» **Stated problem**
Scale the data in the part that opens with the line containing "Task: Open the Investor Relations link" and closes with the line containing "pos(702,109)", both included. Give those lines again with each answer's click coordinates multiplied by 1.35 and rounded to whole numbers (halves up), leave every other line and number as it is, and give nothing else.

» **Task material**
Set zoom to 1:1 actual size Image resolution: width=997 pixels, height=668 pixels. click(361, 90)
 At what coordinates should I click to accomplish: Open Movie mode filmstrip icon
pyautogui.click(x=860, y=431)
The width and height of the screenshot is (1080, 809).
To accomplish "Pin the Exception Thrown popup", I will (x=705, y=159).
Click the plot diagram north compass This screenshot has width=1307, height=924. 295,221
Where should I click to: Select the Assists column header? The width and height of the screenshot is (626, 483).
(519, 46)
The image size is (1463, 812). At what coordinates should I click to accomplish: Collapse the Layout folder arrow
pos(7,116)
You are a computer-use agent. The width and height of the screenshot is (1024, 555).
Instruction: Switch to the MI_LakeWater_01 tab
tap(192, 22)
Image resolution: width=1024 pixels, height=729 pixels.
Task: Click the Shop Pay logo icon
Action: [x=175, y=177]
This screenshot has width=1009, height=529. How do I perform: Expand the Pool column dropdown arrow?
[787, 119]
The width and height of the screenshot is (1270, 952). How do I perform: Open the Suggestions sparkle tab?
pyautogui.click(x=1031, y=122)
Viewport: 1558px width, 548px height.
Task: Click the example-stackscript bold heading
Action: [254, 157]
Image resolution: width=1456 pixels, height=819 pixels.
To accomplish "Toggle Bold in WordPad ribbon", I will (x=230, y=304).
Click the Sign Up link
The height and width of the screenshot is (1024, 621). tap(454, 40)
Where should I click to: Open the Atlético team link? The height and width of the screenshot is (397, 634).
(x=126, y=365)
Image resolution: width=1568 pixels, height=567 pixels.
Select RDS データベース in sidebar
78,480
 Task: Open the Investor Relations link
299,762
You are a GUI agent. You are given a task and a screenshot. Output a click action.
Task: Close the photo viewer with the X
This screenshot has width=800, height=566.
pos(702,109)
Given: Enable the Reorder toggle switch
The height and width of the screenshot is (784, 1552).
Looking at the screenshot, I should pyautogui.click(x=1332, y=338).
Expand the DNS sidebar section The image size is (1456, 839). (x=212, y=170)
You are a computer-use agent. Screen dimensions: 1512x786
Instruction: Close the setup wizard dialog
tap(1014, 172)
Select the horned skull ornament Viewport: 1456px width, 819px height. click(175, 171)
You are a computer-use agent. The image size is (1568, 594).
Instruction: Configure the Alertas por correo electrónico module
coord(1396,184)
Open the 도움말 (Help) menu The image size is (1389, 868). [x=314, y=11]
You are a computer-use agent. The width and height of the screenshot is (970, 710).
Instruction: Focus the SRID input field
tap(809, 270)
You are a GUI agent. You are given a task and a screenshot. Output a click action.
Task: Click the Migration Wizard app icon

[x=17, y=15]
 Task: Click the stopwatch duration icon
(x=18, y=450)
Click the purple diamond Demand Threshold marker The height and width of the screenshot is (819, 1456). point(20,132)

» **Output of the task**
 Task: Open the Investor Relations link
404,1029
You are a GUI agent. You are given a task and a screenshot. Output a click action.
Task: Close the photo viewer with the X
This screenshot has width=800, height=566.
pos(948,147)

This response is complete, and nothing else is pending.